We aimed to identify microRNAs (miRNAs) under transcriptional control of the $HNF1\beta$ transcription factor, and investigate whether its effect manifests in serum.
Methods
The Polish cohort (N = 60) consisted of 11 patients with HNF1B-MODY, 17 with HNF1A-MODY, 13 with GCK-MODY, an $HbA _{1c}$-matched type 1 diabetic group (n = 9) and ten healthy controls. Replication was performed in 61 clinically-matched British patients mirroring the groups in the Polish cohort. The Polish cohort underwent miRNA serum level profiling with quantitative real-time PCR (qPCR) arrays to identify differentially expressed miRNAs.

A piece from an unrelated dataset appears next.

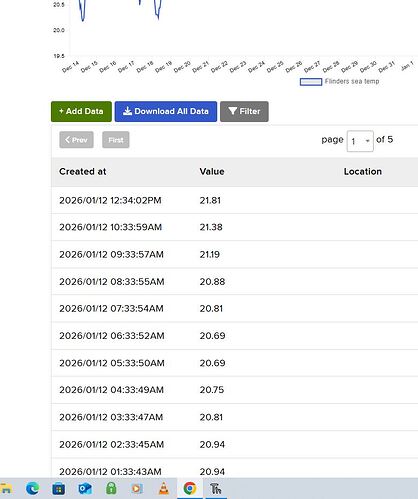Toggle Flinders sea temp legend swatch

(x=311, y=82)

Validation was performed using qPCR. To determine whether serum content reflects alterations at a cellular level, we quantified miRNA levels in a human hepatocyte cell line (HepG2) with small interfering RNA knockdowns of $HNF1\alpha$ or $HNF1\beta$.
Results
Significant differences (adjusted p < 0.05) were noted for 11 miRNAs. Five of them differed between HNF1A-MODY and HNF1B-MODY, and, amongst those, four (miR-24, miR-27b, miR-223 and miR-199a) showed HNF1B-MODY-specific expression levels in the replication group. In all four cases the miRNA expression level was lower in HNF1B-MODY than in all other tested groups. Areas under the receiver operating characteristic curves ranged from 0.79 to 0.86, with sensitivity and specificity reaching 91.7% (miR-24) and 82.1% (miR-199a), respectively. The cellular expression pattern of miRNA was consistent with serum levels, as all were significantly higher in $HNF1\alpha$- than in $HNF1\beta$-deficient HepG2 cells.
Conclusions/interpretation
We have shown that expression of specific miRNAs depends on $HNF1\beta$ function. The impact of $HNF1\beta$ deficiency was evidenced at serum level, making $HNF1\beta$-dependent miRNAs potentially applicable in the diagnosis of HNF1B-MODY.